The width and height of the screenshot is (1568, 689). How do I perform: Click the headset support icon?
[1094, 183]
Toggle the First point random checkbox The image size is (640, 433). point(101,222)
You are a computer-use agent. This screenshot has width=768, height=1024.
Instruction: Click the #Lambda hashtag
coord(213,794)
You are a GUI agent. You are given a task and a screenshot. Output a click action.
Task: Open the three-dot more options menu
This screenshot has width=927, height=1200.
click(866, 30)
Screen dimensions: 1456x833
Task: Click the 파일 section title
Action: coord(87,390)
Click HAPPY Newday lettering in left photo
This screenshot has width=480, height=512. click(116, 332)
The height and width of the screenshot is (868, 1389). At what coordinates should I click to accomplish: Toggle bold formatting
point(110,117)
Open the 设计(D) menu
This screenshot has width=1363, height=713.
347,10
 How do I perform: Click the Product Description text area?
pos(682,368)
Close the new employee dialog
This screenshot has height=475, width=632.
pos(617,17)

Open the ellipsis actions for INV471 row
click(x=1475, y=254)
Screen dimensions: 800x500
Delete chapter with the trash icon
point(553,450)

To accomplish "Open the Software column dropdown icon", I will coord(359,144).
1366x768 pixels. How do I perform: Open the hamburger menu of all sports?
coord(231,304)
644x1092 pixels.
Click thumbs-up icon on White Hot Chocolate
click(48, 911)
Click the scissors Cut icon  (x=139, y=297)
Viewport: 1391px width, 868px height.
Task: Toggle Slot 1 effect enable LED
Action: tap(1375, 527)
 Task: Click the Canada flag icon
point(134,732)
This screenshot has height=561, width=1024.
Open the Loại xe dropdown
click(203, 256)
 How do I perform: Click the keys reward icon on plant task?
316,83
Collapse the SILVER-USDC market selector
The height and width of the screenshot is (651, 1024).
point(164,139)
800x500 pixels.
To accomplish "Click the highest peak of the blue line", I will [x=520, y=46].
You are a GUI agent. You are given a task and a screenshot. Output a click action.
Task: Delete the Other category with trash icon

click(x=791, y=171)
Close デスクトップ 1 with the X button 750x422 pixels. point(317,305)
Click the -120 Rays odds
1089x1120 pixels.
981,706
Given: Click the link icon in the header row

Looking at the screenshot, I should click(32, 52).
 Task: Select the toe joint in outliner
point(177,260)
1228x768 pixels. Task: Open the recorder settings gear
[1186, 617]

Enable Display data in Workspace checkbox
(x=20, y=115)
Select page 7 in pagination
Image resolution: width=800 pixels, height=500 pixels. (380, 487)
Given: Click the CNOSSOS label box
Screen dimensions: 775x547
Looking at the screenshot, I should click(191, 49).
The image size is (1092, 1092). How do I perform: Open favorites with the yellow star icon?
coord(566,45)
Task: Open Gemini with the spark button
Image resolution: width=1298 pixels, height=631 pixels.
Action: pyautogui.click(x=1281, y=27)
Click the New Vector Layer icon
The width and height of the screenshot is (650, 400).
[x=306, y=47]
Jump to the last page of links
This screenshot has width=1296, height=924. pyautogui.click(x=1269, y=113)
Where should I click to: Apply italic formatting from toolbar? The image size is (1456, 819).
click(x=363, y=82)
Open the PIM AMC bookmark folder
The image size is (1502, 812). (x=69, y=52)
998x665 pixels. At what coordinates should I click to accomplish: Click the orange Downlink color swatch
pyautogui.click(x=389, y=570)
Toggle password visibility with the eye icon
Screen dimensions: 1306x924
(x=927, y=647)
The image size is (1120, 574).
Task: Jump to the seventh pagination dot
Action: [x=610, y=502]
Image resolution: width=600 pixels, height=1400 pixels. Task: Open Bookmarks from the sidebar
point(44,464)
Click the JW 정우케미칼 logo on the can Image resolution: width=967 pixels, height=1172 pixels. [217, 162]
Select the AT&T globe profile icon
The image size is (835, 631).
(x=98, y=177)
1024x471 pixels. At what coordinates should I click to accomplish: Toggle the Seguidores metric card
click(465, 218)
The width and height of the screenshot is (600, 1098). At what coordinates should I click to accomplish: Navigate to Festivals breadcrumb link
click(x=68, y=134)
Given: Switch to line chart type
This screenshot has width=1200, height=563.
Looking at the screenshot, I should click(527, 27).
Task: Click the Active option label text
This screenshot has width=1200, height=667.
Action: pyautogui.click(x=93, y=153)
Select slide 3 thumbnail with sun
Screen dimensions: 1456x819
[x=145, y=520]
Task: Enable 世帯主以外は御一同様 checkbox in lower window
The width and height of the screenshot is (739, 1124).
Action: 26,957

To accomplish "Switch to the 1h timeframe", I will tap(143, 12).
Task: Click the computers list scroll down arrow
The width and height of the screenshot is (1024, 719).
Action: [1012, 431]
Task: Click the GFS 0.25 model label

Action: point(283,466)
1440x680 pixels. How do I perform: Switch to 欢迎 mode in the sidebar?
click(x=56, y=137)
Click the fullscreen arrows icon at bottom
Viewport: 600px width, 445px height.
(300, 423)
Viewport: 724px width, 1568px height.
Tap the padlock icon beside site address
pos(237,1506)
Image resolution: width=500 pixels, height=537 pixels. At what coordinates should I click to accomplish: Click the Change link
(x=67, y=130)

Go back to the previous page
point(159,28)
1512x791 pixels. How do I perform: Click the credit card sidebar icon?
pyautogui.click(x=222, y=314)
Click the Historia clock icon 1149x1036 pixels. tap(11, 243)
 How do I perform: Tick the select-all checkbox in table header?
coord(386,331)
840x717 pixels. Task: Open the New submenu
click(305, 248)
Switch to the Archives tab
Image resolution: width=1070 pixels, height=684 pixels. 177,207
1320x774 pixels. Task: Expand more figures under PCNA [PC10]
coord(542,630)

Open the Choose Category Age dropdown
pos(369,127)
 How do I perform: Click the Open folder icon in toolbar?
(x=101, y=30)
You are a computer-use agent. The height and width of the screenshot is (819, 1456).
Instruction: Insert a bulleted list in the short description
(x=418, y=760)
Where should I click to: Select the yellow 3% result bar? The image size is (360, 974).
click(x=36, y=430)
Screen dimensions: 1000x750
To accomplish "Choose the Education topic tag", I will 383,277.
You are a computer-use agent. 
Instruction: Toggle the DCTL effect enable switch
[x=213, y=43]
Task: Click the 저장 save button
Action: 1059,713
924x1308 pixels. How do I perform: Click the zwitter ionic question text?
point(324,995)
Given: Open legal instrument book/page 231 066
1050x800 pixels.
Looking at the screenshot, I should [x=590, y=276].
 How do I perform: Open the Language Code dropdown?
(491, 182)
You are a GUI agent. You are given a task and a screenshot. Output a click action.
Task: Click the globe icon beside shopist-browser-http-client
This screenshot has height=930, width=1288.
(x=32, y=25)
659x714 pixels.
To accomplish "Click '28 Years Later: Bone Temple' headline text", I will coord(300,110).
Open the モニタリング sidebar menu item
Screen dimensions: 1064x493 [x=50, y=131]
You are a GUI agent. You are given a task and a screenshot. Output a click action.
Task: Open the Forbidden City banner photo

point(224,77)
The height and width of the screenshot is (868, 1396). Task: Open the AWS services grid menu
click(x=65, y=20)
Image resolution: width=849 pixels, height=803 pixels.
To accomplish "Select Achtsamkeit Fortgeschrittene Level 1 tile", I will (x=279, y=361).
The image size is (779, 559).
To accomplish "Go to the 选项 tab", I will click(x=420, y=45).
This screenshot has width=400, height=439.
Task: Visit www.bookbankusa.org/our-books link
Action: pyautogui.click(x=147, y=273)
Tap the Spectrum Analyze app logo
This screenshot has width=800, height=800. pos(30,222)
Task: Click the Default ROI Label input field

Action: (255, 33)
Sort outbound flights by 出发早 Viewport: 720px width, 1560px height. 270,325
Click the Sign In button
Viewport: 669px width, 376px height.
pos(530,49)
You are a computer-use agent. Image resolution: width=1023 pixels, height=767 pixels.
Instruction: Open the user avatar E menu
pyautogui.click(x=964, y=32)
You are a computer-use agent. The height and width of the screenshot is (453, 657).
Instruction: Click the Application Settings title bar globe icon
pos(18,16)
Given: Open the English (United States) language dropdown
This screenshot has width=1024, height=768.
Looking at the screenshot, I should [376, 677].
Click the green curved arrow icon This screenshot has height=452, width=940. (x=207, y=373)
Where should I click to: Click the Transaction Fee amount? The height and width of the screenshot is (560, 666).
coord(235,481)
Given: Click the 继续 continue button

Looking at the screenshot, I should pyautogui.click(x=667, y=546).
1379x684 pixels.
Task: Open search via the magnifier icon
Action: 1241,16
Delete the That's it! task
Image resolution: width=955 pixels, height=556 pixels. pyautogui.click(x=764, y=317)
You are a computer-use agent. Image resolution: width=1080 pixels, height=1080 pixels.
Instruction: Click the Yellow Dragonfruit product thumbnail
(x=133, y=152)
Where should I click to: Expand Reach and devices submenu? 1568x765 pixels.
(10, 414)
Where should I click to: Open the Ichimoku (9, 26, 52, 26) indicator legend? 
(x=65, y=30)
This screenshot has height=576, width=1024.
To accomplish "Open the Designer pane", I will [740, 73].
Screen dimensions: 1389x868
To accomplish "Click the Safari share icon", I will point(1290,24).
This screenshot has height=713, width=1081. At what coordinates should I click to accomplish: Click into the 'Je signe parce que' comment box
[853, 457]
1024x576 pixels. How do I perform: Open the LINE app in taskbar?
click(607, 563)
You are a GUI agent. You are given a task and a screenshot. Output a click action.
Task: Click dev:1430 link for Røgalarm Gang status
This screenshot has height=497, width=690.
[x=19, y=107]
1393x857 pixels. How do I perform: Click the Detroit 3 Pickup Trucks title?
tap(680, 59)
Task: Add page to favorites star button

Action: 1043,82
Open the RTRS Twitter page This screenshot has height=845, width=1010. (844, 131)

* EXERCISE DIRECTIONS
Can you rewrite the records above, from the first line up to and including the line with "Toggle the First", replacing "headset" with "headphone" and leaving everything else unchanged?

* PROBLEM SOLUTION
The width and height of the screenshot is (1568, 689). How do I perform: Click the headphone support icon?
[1094, 183]
Toggle the First point random checkbox The image size is (640, 433). point(101,222)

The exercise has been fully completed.